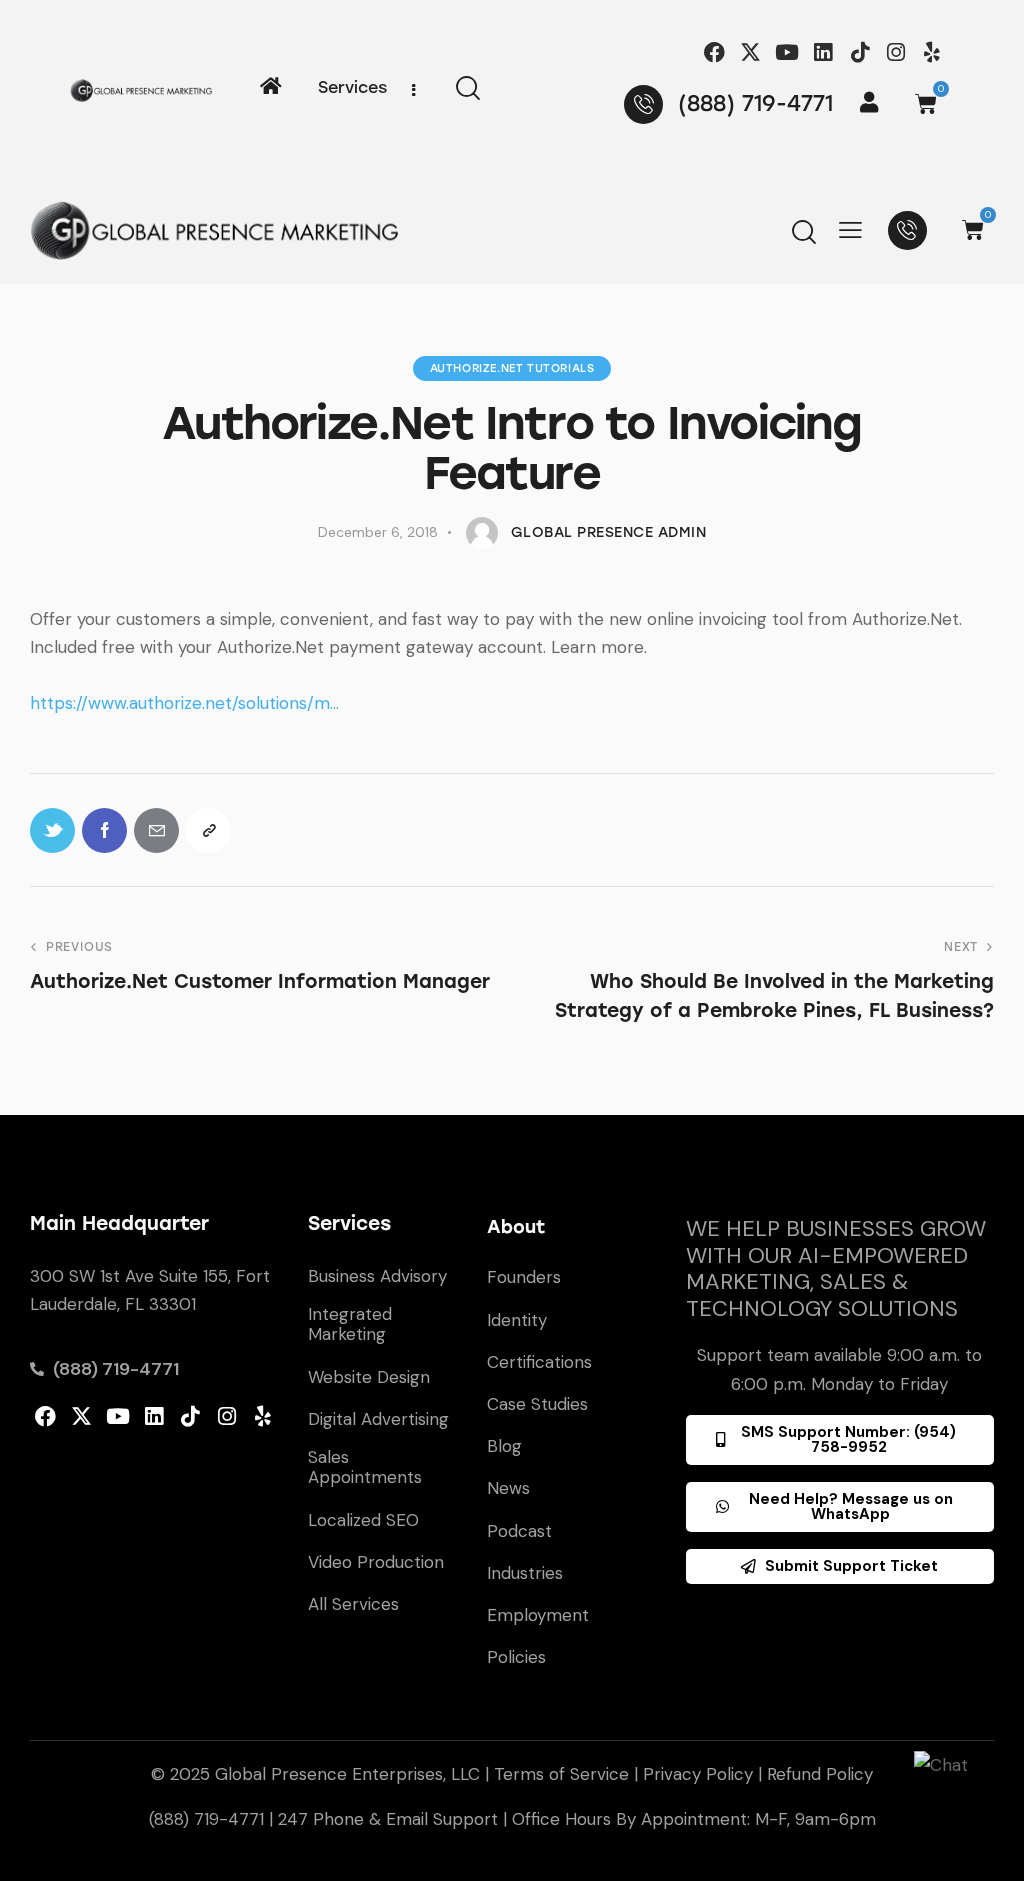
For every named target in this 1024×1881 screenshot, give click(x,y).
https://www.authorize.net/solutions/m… (184, 703)
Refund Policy (820, 1774)
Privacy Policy (698, 1774)
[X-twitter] (750, 52)
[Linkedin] (823, 52)
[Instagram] (895, 52)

● **PROBLEM**: The response should be the full material, repeated exactly, with images removed.

● **SOLUTION TO THE EXERCISE**:
For every named target in this 1024×1881 screenshot, give click(x,y).
https://www.authorize.net/solutions/m… (184, 703)
Refund Policy (820, 1774)
Privacy Policy (698, 1774)
[X-twitter] (750, 52)
[Linkedin] (823, 52)
[Instagram] (895, 52)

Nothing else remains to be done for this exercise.